Not only have bathrooms needed to change with building and design trends, but also with the population itself. As Australia’s population becomes increasingly older, accessible design 
is becoming a concern.

“As the Baby Boomer generation is entering retirement, the focus needs to turn towards bathroom accessibility,” says Dave Sayers, founder of Availcare.

“Builders will need to prepare bathrooms for future modification, which includes strengthening walls to allow for future grab rails and shower seats. Innovations like adjustable height toilets, electronic temperature control tapware, ergonomic bidet controls, sensor lighting and weight bearing bathroom accessories will allow retirees to continue living at home comfortably for years to come.”

In doing so however, designers need to ensure these products don’t look ‘clinical’. This is a primary concern for many people retrofitting their homes for accessibility. 

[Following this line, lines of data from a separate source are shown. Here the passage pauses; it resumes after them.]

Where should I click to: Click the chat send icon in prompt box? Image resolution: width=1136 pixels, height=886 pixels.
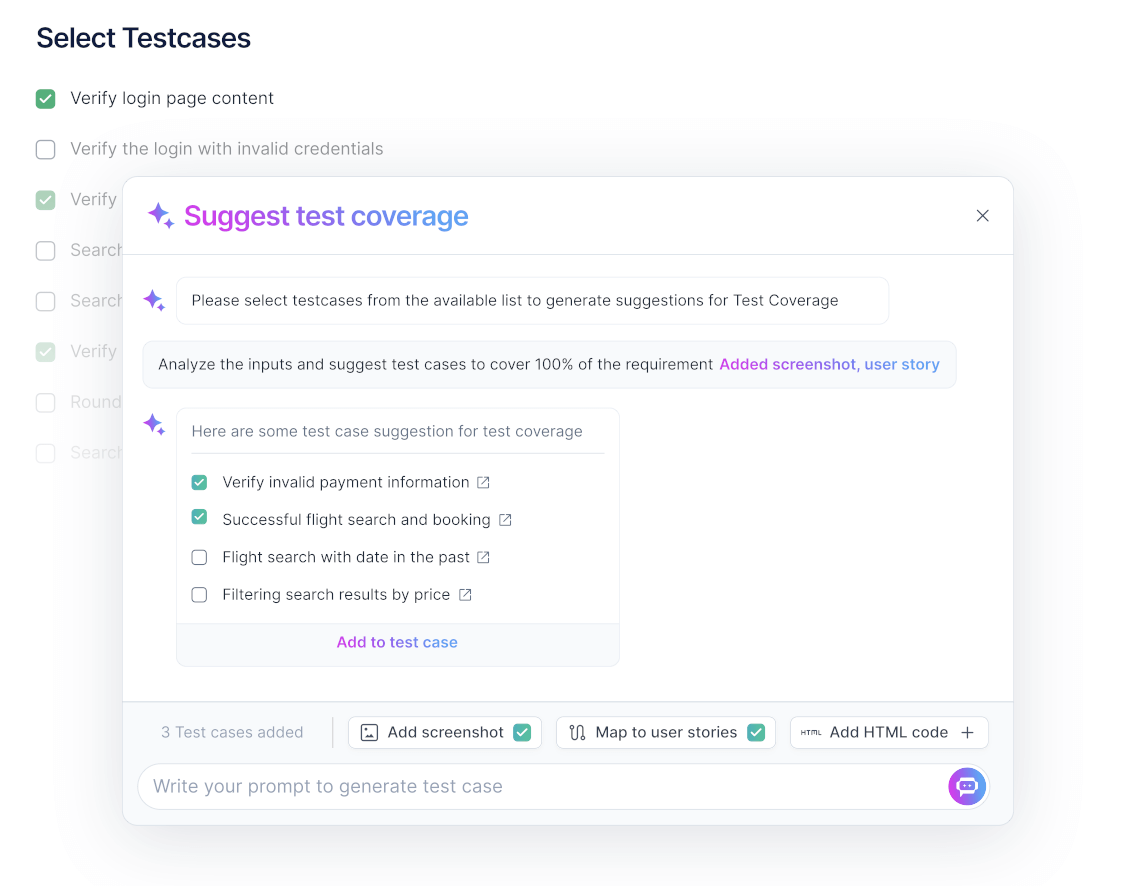pos(967,786)
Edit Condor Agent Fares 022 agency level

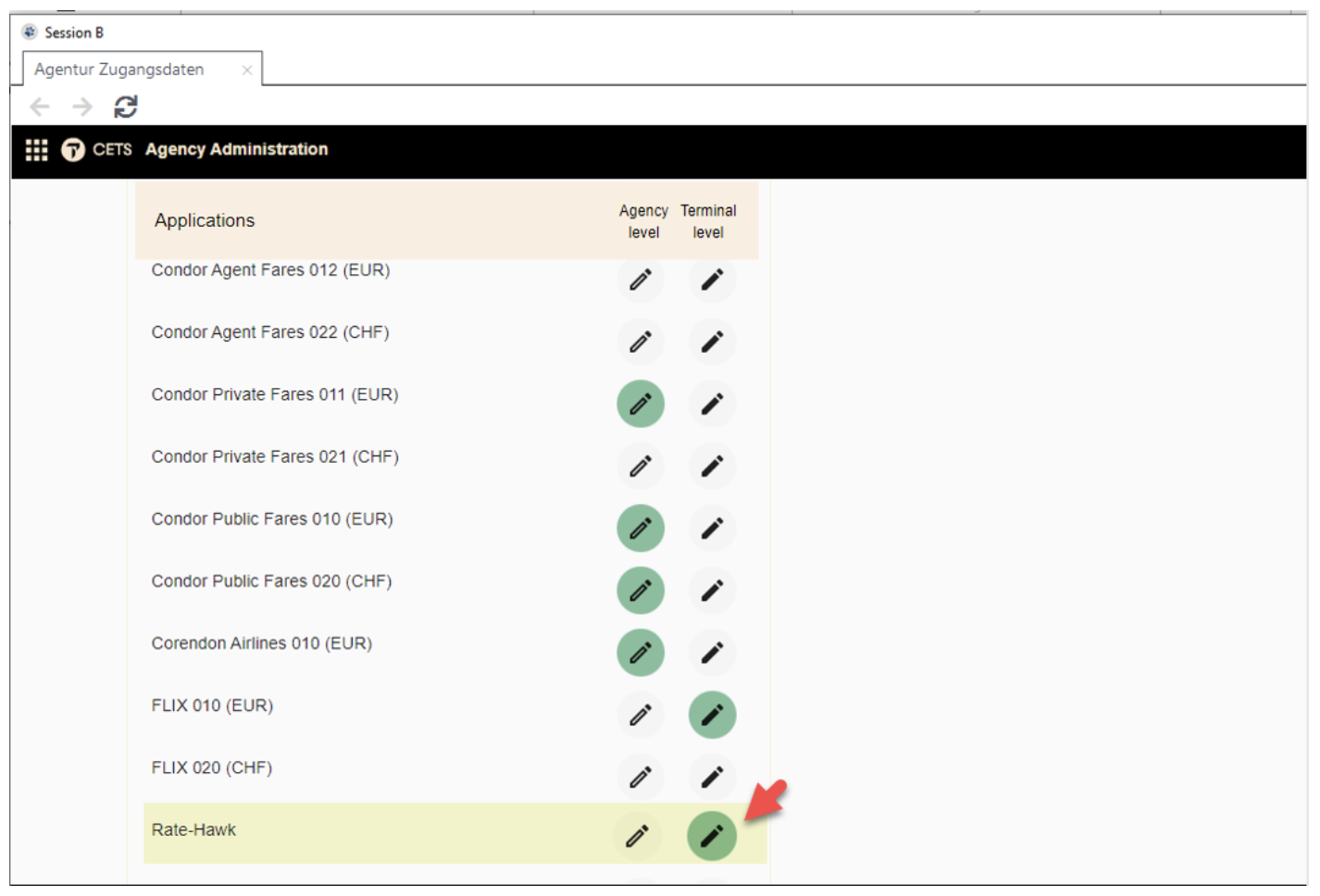(641, 342)
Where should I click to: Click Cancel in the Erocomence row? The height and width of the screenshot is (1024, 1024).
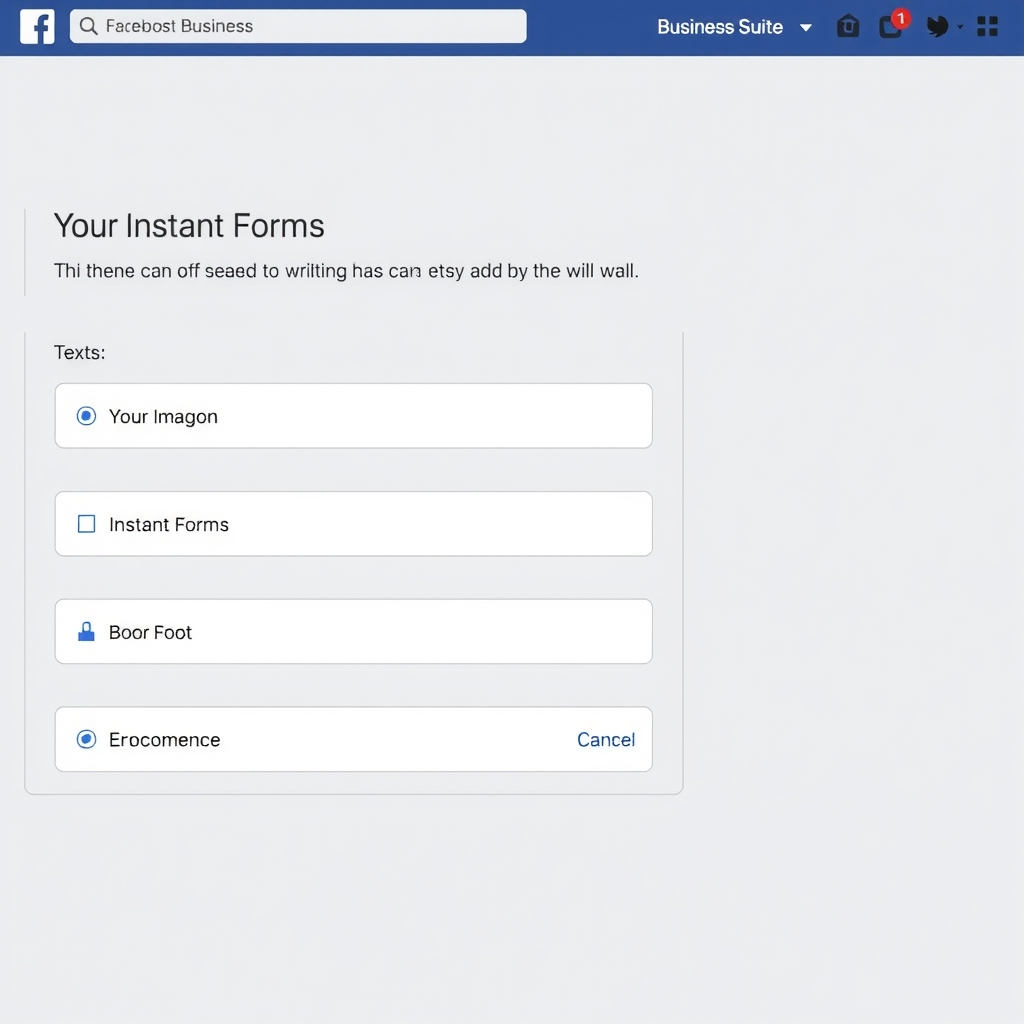coord(606,739)
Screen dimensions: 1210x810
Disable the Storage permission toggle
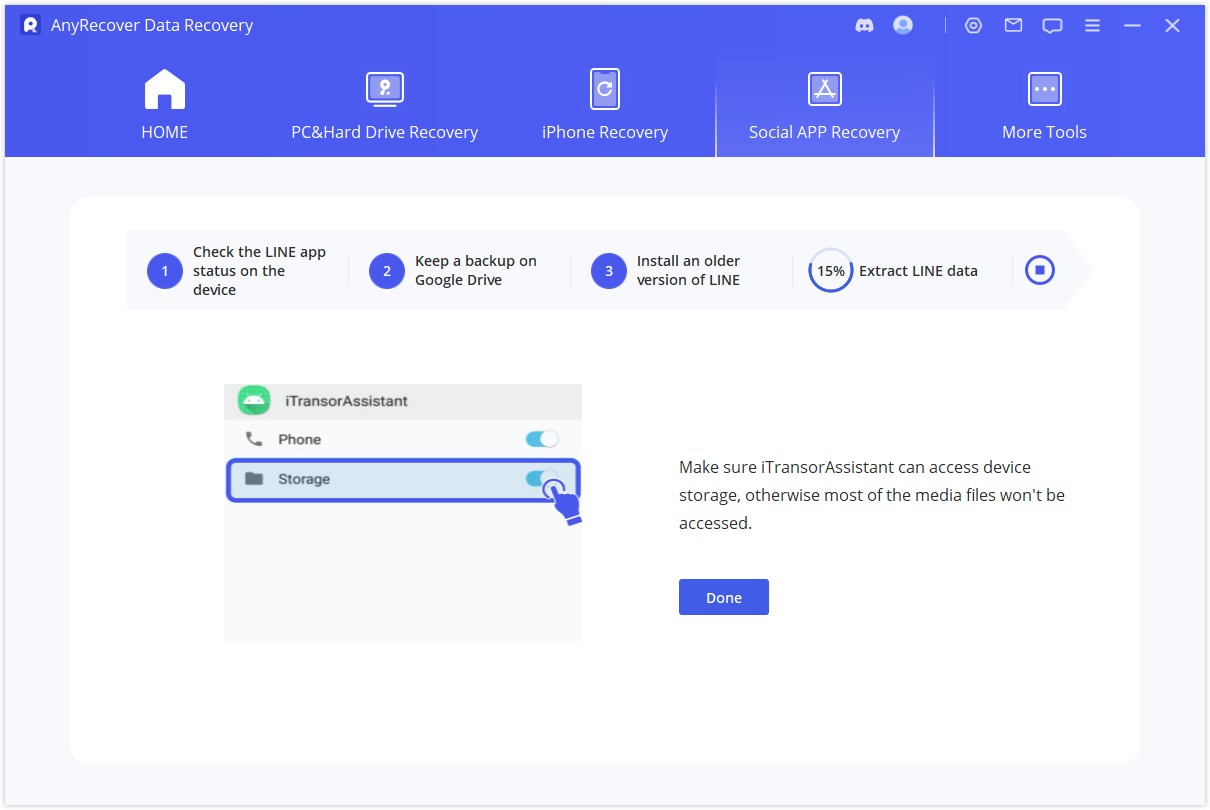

Sayers recounts a recent project where the client had this exact concern:

“Sharon’s mother had been coming to stay with her quite often so she contacted an occupational therapist to find out how she could improve access in their bathroom. Based on the occupational therapist’s recommendation, we installed four rails from Cabrini Health. We were able to add a 300x300mm angled rail by the toilet, making it much easier to sit and stand. We also added a toilet roll holder to the rail, making sure the toilet paper was within easy reach.

“For the shower we installed a vertical rail to hold onto as they walk into the shower and an angled rail on the main wall to help Sharon’s mum get in and out of her shower seat. Sharon since wrote to us and said she has been using the rails herself and was surprised how often she uses them and was so pleased they didn’t look clinical.” 


These days, buying a new home with a dedicated laundry room is a luxury. And in the case of apartments, a rarity. 

There has been a growing trend of ‘European laundries’ in Australia. This is where the washer and/or dryer is incorporated into other rooms such as bathrooms or kitchens. Some traditionalists may find it strange, but considering the functional requirements of a washer/dryer, it makes perfect sense. 

According to Electrolux this is indeed the case, but not to fear – laundry machines can easily be concealed in a cupboard for a seamless look. This is exactly what the company achieved in a recent project, House 9 by Three Birds Renovations. 

The Electrolux European laundry at House 9.

As space was a challenge, Three Birds opted for a hidden European laundry, tucking the appliances away in a kitchen cupboard. The Electrolux 10kg Washing Machine and 9kg Heat Pump Condenser were stacked using the Electrolux Stacking Kit, creating a stylish and seamless flow between the two machines.